RANSOM, Justice (specially concurring). I concur in the opinion we adopt today but write specially to express a concern with what the parties neither briefed nor argued adequately — if at all — and that, consequently, has not been addressed by this Court. As to whether a public works project that is duly authorized can be a nuisance in fact, the majority acknowledges that “[t]he key statutory language relating to this issue is from the New Mexico Public Nuisance Statute: ‘A public nuisance consists of knowingly creating, performing or maintaining anything affecting any number of citizens without lawful authority.’ Section 30-8-1 (emphasis added).” Under the law of this case, the City’s annexation of the bridge corridor unquestionably places the corridor within the boundaries of the City and thus under its lawful authority over municipal streets. I question, however, whether we have addressed an elusive but perhaps determinative issue: May the Village or its inhabitants enjoin the building of the bridge as a nuisance in fact on the grounds that the City is without lawful authority to make legislative determinations (for the benefit of the City and its inhabitants) that have significant injurious impact on the public health, safety, or welfare of its neighbors or that interfere with the exercise and enjoyment of their public rights?

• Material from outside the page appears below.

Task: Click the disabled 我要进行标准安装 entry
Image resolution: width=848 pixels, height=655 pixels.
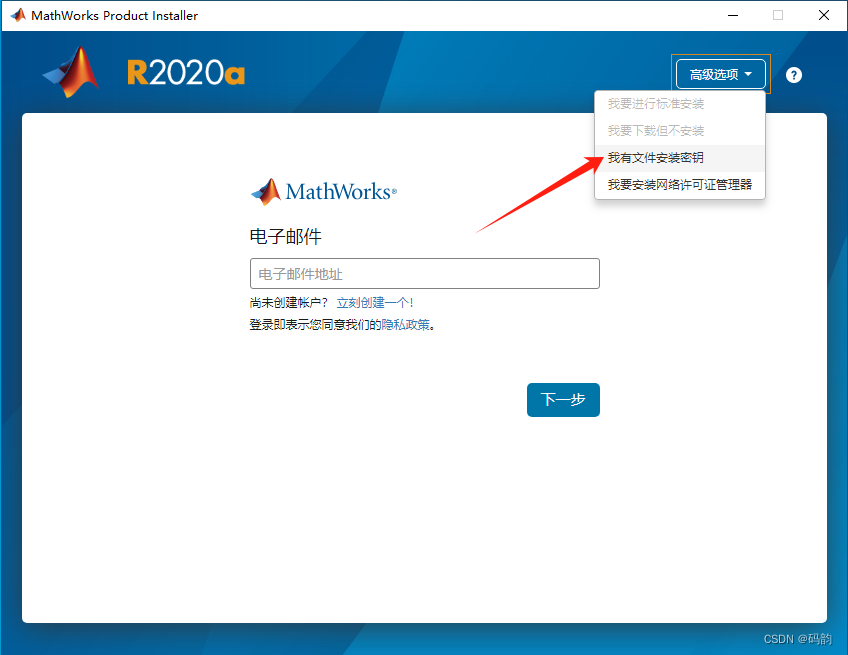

Legislative authority is founded on the consent of the governed. The inhabitants of the Village have not consented to be governed by the City nor do they have the right of political participation in City government. Yet, the City has imposed its legislative will on the Village. Therefore, I posit that conflicting health, safety, and welfare issues impacting adjacent municipalities must be resolved by a common legislature — the state legislature. Today’s opinion assumes without analysis that municipal power and authority over the building of bridges, as has been granted by the state legislature, extends to making decisions about the welfare of the public living in the adjacent Village through which the City’s bridge corridor passes. Without a specific grant of such power, there may be in relation to a municipality’s neighbors no “lawful authority” that would preclude the anticipatory injunction of a nuisance in fact as defined by Section 30-8-1. Our opinion does not broach or resolve this question, which remains to be answered another day.